Par exemple, le rôle de l’Union européenne (UE) ne doit pas être sous-estimé. Certains États membres utilisent les produits de cet esclavage. Par exemple, ces travailleurs forcés sont employés par des usines qui fabriquent des chaussures en République tchèque ou encore ils cueillent des tomates en Pologne. Et les exemples ne manquent pas. Des recherches ont également clairement montré que, par exemple, le travail forcé nord-coréen est présent en Allemagne. Pourtant, ni l’UE ni les États membres ne font quoi que ce soit à cet égard et continuent à délivrer des permis de travail.

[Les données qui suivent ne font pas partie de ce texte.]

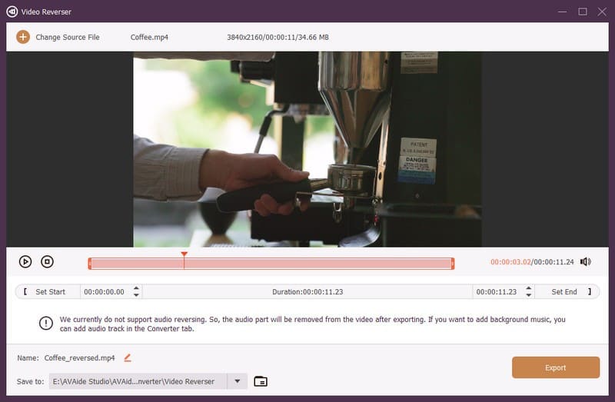
Task: Click Set End button
Action: (567, 292)
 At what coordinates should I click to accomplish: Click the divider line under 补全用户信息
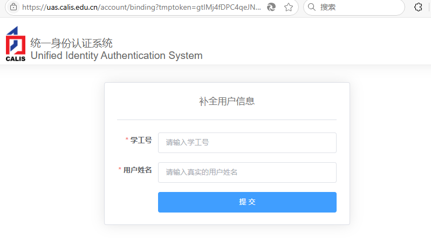(x=227, y=120)

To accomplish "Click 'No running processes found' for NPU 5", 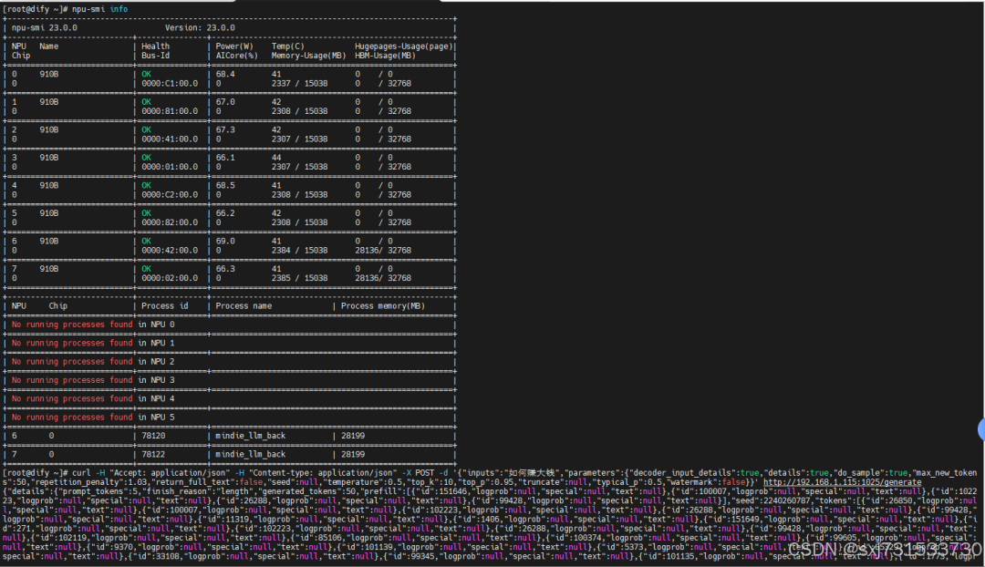I will click(x=72, y=418).
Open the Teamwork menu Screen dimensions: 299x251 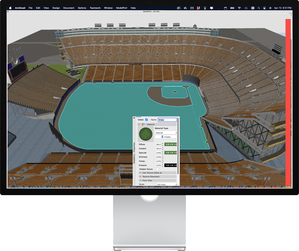pos(95,8)
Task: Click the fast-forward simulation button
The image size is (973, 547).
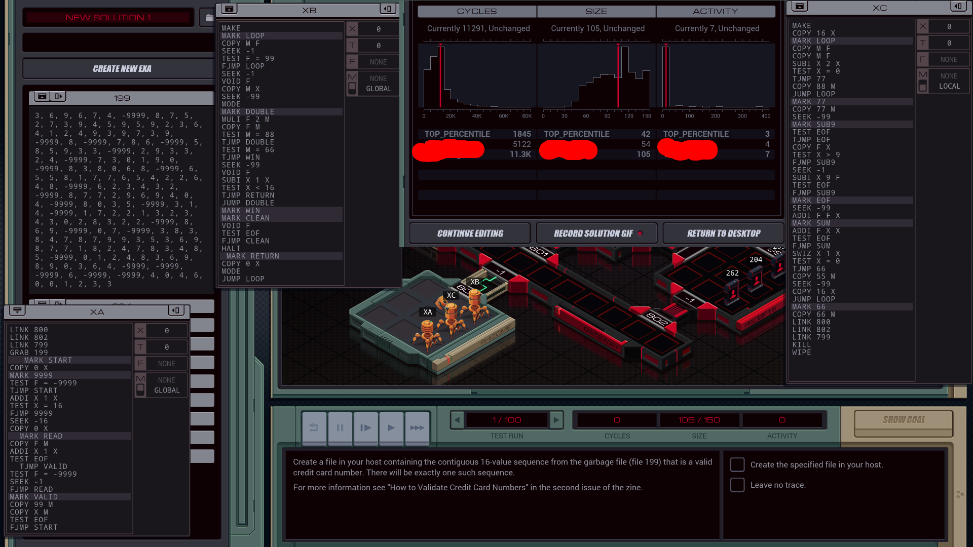Action: coord(417,428)
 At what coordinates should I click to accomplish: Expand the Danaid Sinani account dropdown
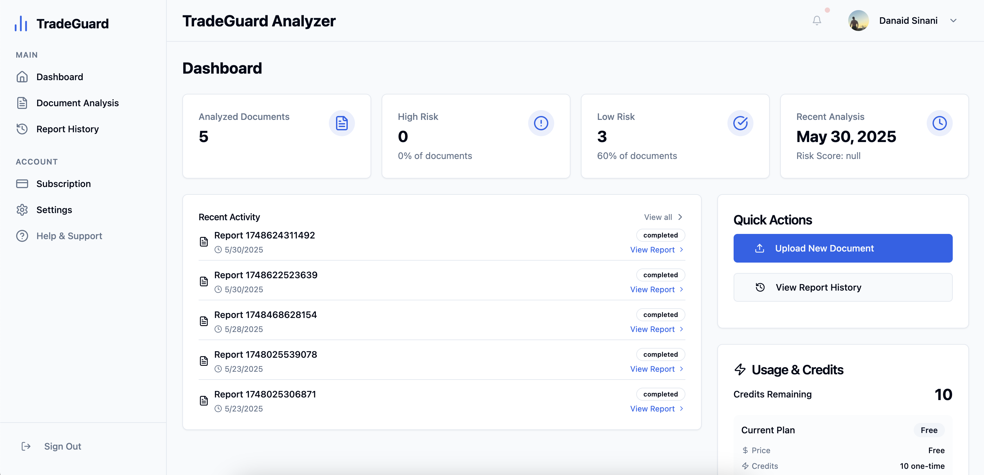pos(953,21)
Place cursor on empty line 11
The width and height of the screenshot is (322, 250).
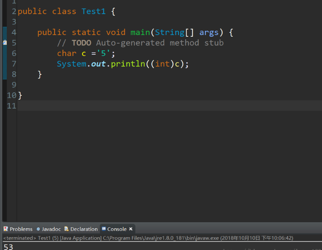pos(128,106)
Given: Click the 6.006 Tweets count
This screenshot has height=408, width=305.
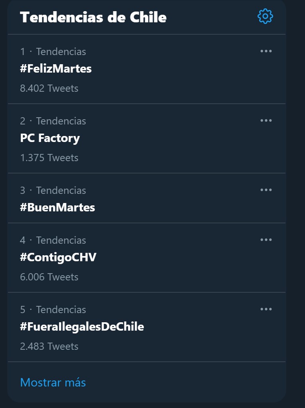Looking at the screenshot, I should click(49, 277).
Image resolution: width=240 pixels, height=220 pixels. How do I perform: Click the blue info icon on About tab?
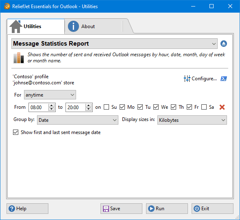click(x=73, y=26)
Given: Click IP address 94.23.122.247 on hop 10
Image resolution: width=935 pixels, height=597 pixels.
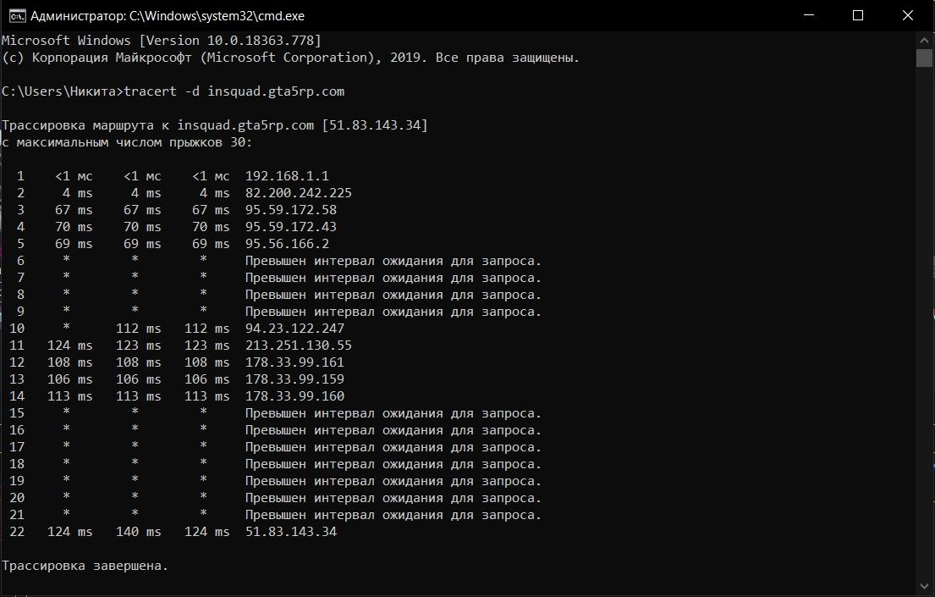Looking at the screenshot, I should (294, 329).
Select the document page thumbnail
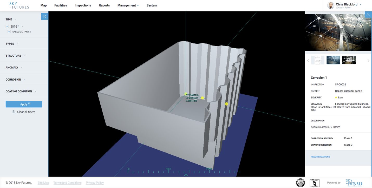This screenshot has width=372, height=188. point(318,60)
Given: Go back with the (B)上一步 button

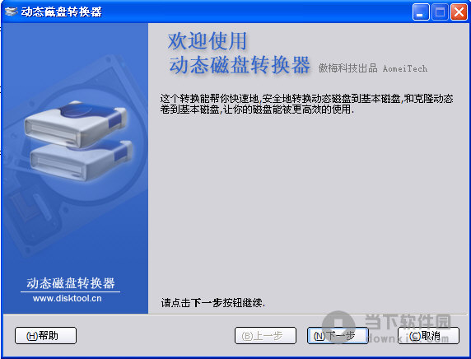Looking at the screenshot, I should [265, 336].
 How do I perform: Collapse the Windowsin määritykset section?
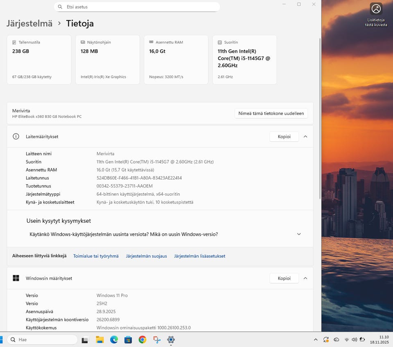click(x=305, y=278)

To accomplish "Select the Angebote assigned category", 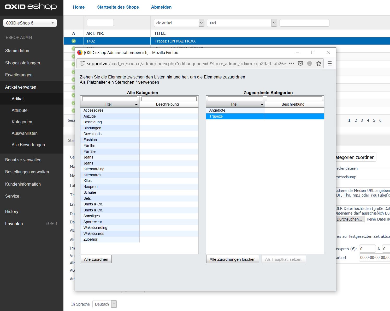I will pyautogui.click(x=217, y=110).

Au regard de votre livre, comment comprendre le prétendu rapprochement entre la Corée du Nord et les États-Unis ?

Ce rapprochement signifie qu’il n’y a pas de guerre dans l’immédiat. Mais, d’un autre côté, on n’exige aucun changement de la Corée du Nord. Ce système moderne de traite va donc continuer à se développer, tant à l’intérieur qu’à l’extérieur du pays. La politique de petits pas mise en place entre les États-Unis et la Corée du Nord repose sur une base très précaire, à savoir le système d’exploitation économique de la Corée du Nord. Si la Corée du Nord s’améliore sur le plan économique, cela ne sera ressenti que par l’élite. Le travail forcé continuera d’exister. Si un jour la Corée du Nord devient membre de l’ordre économique international – on pense au Fonds monétaire international et à la Banque mondiale – nous, en tant que communauté internationale, serons naturellement confrontés aux limites de nos traités internationaux. Avec le danger que cet ordre s’effondre.

Que cherche la Corée du Nord avec ce rapprochement ?

Les sanctions imposées au pays lui font effectivement du tort. La Corée du Nord veut faire partie de la communauté internationale, mais seulement à ses propres conditions. Avec Donald Trump, ça semble marcher. On n’aborde pas les thèmes des droits de l’homme, de la démocratie ou d’un nouveau gouvernement. En résumé, les principales causes de ce rapprochement sont la mauvaise situation économique et l’incertitude entourant une guerre. De plus, ce rapprochement est aussi attirant pour la Corée du Nord en raison de l’argent qu’elle peut gagner et du fait qu’on ne l’oblige pas effectuer des changements en interne.

Qui pourrait intervenir pour que les choses changent ?

Je n’attends aucun changement dans l’immédiat. Ces pratiques existent depuis des années et personne n’a encore bougé le petit doigt. Tant que certains pays peuvent produire à bon marché grâce au travail forcé, il y aura de l’argent à gagner. Je suis donc très pessimiste. Selon les rapports de l’inspection du travail, les gouvernements où les travailleurs sont stationnés savent ce qui se passe. Souvent, c’est balayé d’un geste et qualifié d' »affaire intérieure » de la RPDC. Un argument fallacieux, bien entendu, parce que si un pays est membre de l’Organisation internationale du travail des Nations unies, il a le devoir de respecter ses règles. Le vrai problème est que le pays dans lequel les travailleurs sont basés et la Corée du Nord ont, tous deux, des intérêts économiques dans cette traite moderne.

Dans le passé, vous avez déjà été accusé d' »atteinte à la dignité du Guide suprême ». Est-il dangereux de publier un tel livre ? Craignez-vous pour votre sécurité ?

Oui, certainement. Mais je ne vais pas m’arrêter pour autant. Les accusations contre moi ont le même effet sur moi qu’un chiffon rouge devant un taureau.